» Task inputs:
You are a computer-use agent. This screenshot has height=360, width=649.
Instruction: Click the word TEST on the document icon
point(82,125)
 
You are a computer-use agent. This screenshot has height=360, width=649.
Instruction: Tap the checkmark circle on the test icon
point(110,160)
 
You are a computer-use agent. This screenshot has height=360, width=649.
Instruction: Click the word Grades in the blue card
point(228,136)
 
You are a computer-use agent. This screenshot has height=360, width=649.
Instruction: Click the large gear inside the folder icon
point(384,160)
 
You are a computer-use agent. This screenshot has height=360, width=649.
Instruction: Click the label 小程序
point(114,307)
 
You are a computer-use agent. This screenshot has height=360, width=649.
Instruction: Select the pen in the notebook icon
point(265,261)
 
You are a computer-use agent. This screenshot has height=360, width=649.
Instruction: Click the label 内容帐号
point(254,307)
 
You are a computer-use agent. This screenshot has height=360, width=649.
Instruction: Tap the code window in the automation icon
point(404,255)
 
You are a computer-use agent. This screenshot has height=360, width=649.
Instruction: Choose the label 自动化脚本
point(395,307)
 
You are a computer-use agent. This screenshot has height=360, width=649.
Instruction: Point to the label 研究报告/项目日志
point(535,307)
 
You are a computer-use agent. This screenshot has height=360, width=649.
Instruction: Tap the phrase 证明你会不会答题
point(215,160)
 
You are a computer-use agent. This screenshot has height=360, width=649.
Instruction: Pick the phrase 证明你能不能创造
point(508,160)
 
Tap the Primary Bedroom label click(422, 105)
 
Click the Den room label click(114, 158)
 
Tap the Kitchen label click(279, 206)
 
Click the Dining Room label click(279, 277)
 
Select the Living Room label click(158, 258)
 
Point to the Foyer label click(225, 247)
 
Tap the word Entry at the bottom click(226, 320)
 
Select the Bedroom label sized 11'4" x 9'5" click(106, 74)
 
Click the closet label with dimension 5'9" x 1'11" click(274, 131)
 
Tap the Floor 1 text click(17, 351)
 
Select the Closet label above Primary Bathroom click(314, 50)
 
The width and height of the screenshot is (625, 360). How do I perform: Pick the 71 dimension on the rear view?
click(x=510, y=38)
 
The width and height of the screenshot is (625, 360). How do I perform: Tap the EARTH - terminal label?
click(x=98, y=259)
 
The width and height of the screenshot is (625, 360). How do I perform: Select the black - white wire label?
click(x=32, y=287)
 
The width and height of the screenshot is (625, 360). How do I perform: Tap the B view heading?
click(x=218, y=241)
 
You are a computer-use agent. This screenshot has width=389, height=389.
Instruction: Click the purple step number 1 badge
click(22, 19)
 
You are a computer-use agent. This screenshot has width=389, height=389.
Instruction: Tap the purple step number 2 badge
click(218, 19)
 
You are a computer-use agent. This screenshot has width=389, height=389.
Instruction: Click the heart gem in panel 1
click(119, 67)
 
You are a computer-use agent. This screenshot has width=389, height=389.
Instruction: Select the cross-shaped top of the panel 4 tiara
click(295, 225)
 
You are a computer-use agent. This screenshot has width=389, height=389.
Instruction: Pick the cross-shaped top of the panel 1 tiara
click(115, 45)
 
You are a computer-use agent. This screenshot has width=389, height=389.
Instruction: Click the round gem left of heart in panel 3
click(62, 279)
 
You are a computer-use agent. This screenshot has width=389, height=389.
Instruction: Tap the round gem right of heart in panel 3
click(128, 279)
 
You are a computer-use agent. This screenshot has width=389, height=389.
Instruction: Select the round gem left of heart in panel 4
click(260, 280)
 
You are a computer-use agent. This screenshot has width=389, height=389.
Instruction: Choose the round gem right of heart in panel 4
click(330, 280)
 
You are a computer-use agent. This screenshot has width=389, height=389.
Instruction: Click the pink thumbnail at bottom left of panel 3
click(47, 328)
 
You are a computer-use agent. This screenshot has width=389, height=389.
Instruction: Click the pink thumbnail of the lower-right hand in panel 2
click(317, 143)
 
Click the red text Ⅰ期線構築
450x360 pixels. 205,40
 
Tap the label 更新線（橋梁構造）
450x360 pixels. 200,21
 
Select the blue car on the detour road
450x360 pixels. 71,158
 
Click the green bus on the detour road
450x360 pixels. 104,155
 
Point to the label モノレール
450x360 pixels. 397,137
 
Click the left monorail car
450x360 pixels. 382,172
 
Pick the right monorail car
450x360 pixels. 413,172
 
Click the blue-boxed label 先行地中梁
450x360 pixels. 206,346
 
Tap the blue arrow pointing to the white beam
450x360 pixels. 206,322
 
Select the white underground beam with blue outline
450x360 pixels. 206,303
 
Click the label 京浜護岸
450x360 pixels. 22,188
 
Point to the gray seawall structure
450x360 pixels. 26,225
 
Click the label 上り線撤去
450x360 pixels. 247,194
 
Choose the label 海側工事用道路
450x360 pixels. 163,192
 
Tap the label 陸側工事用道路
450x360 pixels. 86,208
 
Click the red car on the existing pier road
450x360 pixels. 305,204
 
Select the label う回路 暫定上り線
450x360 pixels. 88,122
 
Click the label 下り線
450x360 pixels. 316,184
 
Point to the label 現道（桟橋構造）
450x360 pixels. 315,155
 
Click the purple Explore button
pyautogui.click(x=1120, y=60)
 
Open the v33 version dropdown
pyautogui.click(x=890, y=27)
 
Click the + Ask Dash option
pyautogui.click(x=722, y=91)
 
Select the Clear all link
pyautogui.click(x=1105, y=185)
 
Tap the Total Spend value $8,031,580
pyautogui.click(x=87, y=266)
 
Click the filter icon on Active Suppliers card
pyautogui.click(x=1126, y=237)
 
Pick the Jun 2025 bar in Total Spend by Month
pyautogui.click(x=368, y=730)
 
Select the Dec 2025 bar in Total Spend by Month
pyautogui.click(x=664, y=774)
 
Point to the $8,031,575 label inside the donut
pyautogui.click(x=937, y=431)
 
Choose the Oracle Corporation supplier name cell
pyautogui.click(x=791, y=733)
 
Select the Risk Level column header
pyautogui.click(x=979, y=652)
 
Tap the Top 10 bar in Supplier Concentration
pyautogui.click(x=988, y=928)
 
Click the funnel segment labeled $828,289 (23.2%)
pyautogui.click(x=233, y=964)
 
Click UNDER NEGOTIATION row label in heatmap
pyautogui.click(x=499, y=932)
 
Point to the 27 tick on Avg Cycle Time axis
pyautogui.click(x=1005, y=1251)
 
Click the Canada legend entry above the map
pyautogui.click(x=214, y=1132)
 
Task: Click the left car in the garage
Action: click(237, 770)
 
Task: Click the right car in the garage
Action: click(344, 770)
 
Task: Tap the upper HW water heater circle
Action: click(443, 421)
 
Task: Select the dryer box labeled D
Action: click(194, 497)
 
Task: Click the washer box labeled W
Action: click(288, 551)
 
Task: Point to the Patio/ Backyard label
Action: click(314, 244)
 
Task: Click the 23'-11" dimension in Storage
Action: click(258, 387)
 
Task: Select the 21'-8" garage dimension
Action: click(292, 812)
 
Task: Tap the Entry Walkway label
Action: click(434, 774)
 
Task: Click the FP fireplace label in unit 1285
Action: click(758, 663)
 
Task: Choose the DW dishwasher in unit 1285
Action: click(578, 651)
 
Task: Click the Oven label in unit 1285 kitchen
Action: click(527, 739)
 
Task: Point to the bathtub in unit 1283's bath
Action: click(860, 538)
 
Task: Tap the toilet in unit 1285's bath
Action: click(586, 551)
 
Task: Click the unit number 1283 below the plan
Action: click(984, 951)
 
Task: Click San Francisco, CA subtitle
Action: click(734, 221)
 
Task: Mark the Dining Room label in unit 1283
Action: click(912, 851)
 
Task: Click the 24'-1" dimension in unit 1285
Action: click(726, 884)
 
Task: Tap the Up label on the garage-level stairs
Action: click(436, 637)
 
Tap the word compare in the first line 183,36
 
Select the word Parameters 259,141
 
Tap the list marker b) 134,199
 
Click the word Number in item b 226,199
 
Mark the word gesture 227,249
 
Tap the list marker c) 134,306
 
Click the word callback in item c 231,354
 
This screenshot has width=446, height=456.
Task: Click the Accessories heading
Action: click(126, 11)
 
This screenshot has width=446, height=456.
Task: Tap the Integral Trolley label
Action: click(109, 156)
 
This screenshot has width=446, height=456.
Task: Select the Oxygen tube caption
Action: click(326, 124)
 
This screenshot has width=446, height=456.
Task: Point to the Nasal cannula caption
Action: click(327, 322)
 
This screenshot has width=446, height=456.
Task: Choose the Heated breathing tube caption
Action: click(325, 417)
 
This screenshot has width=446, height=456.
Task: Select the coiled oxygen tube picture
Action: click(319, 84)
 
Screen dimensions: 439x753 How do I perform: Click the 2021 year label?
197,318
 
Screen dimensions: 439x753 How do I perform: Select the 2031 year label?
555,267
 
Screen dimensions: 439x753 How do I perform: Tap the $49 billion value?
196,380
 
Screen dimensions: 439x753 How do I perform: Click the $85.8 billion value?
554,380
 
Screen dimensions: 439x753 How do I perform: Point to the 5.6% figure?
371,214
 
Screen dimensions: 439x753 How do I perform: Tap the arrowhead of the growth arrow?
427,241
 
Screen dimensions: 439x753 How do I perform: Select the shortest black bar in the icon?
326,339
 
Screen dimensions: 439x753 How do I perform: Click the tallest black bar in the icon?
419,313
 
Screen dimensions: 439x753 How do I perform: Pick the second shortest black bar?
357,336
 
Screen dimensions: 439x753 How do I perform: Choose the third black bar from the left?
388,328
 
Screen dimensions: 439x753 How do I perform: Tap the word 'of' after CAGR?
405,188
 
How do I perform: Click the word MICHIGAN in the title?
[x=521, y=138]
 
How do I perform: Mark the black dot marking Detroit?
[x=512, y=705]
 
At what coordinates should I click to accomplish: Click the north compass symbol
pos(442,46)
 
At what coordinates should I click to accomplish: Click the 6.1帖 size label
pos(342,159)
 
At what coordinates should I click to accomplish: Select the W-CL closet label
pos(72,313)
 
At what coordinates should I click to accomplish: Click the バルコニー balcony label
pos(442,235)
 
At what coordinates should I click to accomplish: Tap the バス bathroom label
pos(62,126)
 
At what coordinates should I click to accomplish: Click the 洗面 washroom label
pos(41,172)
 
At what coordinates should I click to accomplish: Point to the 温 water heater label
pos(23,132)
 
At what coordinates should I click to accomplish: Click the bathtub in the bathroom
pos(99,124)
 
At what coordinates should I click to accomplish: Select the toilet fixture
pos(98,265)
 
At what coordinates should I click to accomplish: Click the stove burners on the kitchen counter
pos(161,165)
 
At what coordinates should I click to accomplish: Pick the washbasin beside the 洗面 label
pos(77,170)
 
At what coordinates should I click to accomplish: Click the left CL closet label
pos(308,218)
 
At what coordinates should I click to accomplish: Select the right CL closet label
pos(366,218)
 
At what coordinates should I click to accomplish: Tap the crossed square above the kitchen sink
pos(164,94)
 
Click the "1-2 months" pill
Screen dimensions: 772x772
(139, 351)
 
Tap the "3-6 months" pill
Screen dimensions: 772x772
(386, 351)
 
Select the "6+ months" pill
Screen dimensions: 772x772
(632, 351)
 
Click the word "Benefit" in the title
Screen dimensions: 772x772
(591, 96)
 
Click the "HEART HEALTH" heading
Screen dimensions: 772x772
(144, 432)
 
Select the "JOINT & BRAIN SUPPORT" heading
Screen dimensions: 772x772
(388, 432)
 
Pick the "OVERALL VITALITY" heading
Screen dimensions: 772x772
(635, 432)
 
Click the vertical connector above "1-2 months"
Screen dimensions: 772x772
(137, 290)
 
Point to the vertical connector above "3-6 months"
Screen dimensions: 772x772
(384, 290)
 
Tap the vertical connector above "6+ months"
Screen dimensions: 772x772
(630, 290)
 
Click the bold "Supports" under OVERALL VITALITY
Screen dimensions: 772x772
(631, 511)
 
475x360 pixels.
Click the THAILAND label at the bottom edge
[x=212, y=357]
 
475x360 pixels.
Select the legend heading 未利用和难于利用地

» Do this: Copy the stretch of the material from the line containing "Click the funnel" through the line containing "Action: click(912, 851)", swapping "garage" for "carport" and leaving everything else as it is.

» Task response:
Click the funnel segment labeled $828,289 (23.2%)
pyautogui.click(x=233, y=964)
 
Click UNDER NEGOTIATION row label in heatmap
pyautogui.click(x=499, y=932)
 
Point to the 27 tick on Avg Cycle Time axis
pyautogui.click(x=1005, y=1251)
 
Click the Canada legend entry above the map
pyautogui.click(x=214, y=1132)
 
Task: Click the left car in the carport
Action: click(237, 770)
 
Task: Click the right car in the carport
Action: click(344, 770)
 
Task: Tap the upper HW water heater circle
Action: click(443, 421)
 
Task: Select the dryer box labeled D
Action: click(194, 497)
 
Task: Click the washer box labeled W
Action: click(288, 551)
 
Task: Point to the Patio/ Backyard label
Action: click(314, 244)
 
Task: Click the 23'-11" dimension in Storage
Action: click(258, 387)
 
Task: Select the 21'-8" carport dimension
Action: click(292, 812)
 
Task: Tap the Entry Walkway label
Action: click(434, 774)
 
Task: Click the FP fireplace label in unit 1285
Action: click(758, 663)
 
Task: Choose the DW dishwasher in unit 1285
Action: click(578, 651)
 
Task: Click the Oven label in unit 1285 kitchen
Action: click(527, 739)
 
Task: Point to the bathtub in unit 1283's bath
Action: click(860, 538)
 
Task: Tap the toilet in unit 1285's bath
Action: click(586, 551)
 
Task: Click the unit number 1283 below the plan
Action: click(984, 951)
 
Task: Click San Francisco, CA subtitle
Action: click(734, 221)
 
Task: Mark the Dining Room label in unit 1283
Action: click(912, 851)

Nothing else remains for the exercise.